1. Stay away from translation agencies and their marketing gimmicks. Instead, try to find a freelance translator who in your opinion is really good based on his or her last translation. This will probably take a few tries.

2. Keep sending your translations to this individual translator. If you do that, this lucky translator will eventually learn everything that he or she needs to know to do a very good job for you just about every time. Translators are not magicians, they sometime make mistakes. But if you work with an individual translator instead of a translation agency, you can always call or e-mail this person directly any time and let him or her know if something is wrong. With an agency …. it’s not that simple. They like to keep the translators under deep cover because if the clients knew who the translators were … what is there to prevent them from cutting out the middleman?

3.  Treat your translators as valued professionals, which basically means three things: pay them a decent rate, don’t give them impossible deadlines, and  pay your bills on time (at least most of the time).

That’s it. You have successfully created a hand-crafted quality standard specially designed for your particular translation needs, a quality standard that can’t be beat. And unlike the EN15038 standard, the ASTM F2575 standard, the IS 17100 standard, the ISO 9000 standard, the UNI 10754 standard, the DIN 2345 standard, the D 1200 and D 1201 standards, as well as the CAN CGSB121.10 and other ingenious and absolutely indispensable standards still in the pipeline, this standard is no marketing gimmick.

Problem set:
1 - In the translation advice, what three things does treating translators as valued professionals mean?
2 - Reproduce the part of the translation advice starting with "That’s it. You" and going on through "no marketing gimmick.", word for word.

Supplied information:
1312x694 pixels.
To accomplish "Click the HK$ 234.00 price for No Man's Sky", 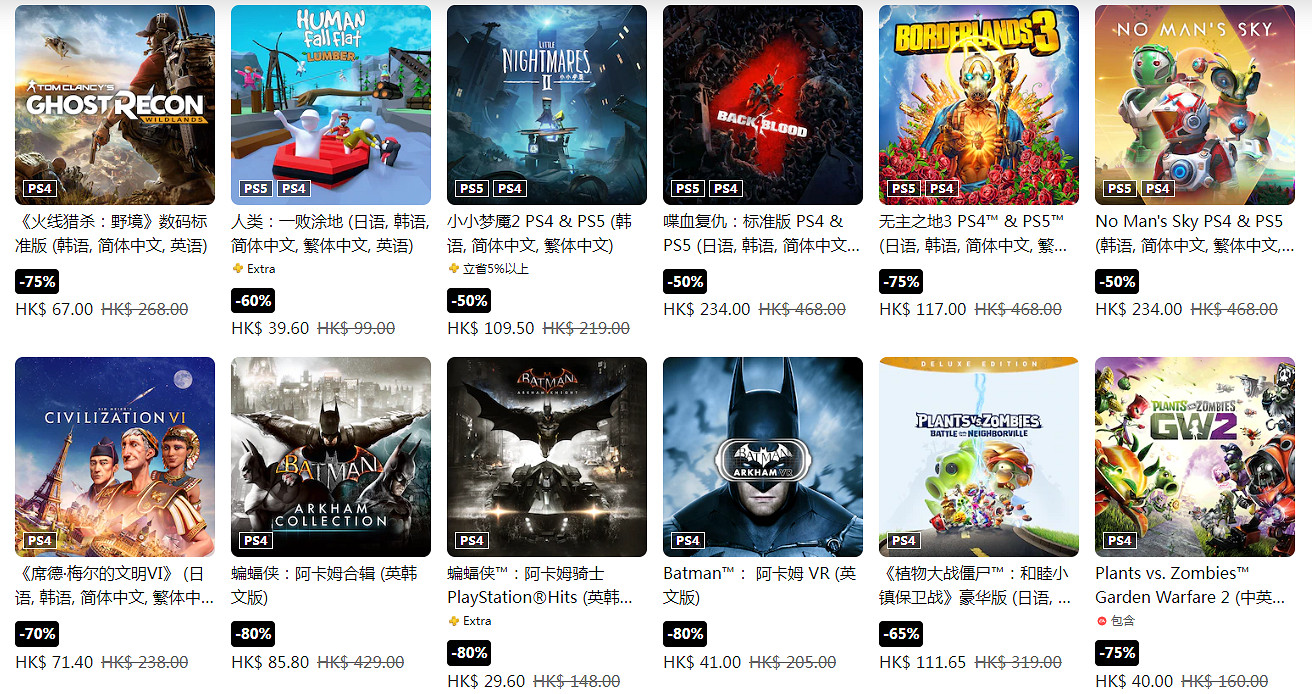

Answers to the tasks:
1 - Paying them a decent rate, not giving them impossible deadlines, and paying your bills on time (at least most of the time).

2 -
That’s it. You have successfully created a hand-crafted quality standard specially designed for your particular translation needs, a quality standard that can’t be beat. And unlike the EN15038 standard, the ASTM F2575 standard, the IS 17100 standard, the ISO 9000 standard, the UNI 10754 standard, the DIN 2345 standard, the D 1200 and D 1201 standards, as well as the CAN CGSB121.10 and other ingenious and absolutely indispensable standards still in the pipeline, this standard is no marketing gimmick.